In the ‘610 claim, the individual patient is pre-screened by genotyping to determine whether the patient’s ability to metabolize Ilo with their endogenous CYP2D6 enzyme is normal or reduced, before any Iio is administered. If it is reduced, the “normal” dosage of the anti-SC drug Ilo is reduced. In other words, an SC patient is genotyped and put in one of two metabolic “baskets” before they receive the drug.
Apart from the fact that the ‘610 patent claims are “method-of-treatment” claims, Vanda was able to convince the majority of the panel that the claim was not a covert attempt to claim a natural law. (Actually, there are two correlations in the ‘610 claims – the correlation between mutations in the CYP2D6 gene and normal or “poor metabolizer” activity of the gene product (an enzyme) and the correlation between normal and poor metabolizer enzymes and the risk of a particular heart condition if the patient is treated with Ilo.)

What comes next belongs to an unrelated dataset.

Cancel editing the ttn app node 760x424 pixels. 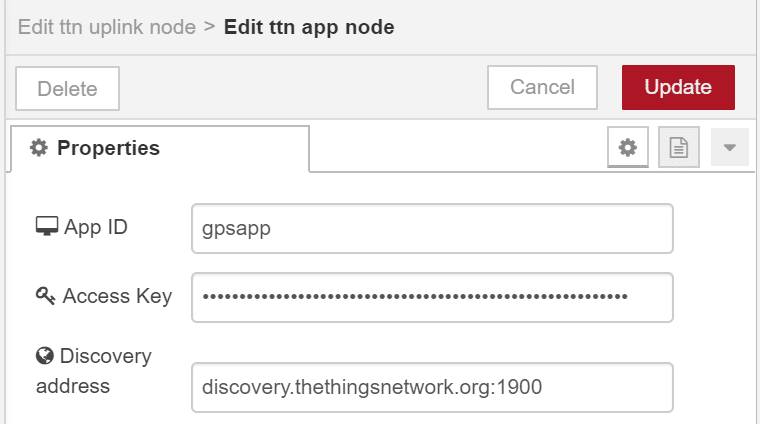542,87
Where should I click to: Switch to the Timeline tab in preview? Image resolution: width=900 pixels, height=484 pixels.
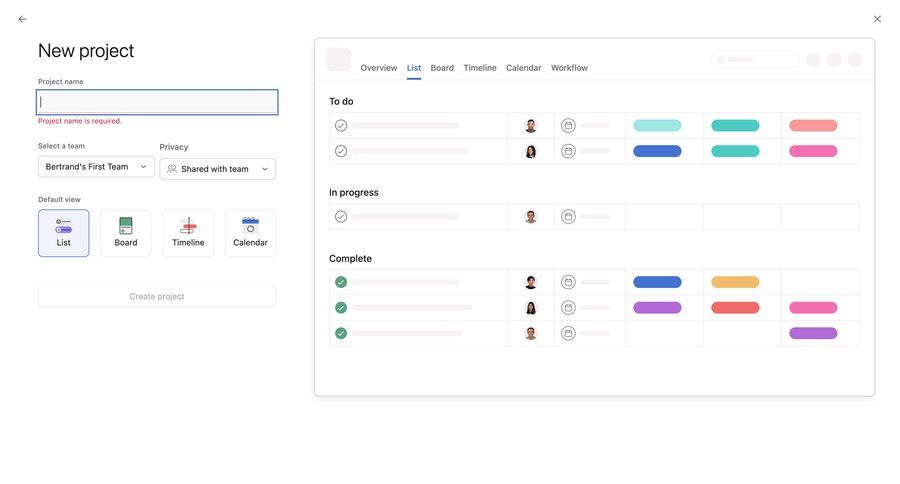[480, 68]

And is genotyping patients and putting them into a plurality of distinct treatment groups even reasonably characterized as a “natural phenomenon”? Would Prometheus have prevailed in Mayo if the claim had ended with a method of treatment step for some but not all of the patients? And would have helped if, in the preamble, the patient was recited to be experiencing a poor response or toxic side-effects prior treatment with the drug, so that the doctor was required to alter the dosing based on the patient’s condition to bring their 6-TG into the optimal range?
Finally, please note that the claim at issue in Mayo has been officially labelled as a “diagnostic claim.” And such a claim can be distinguished when claiming later diagnostic method, can’t it?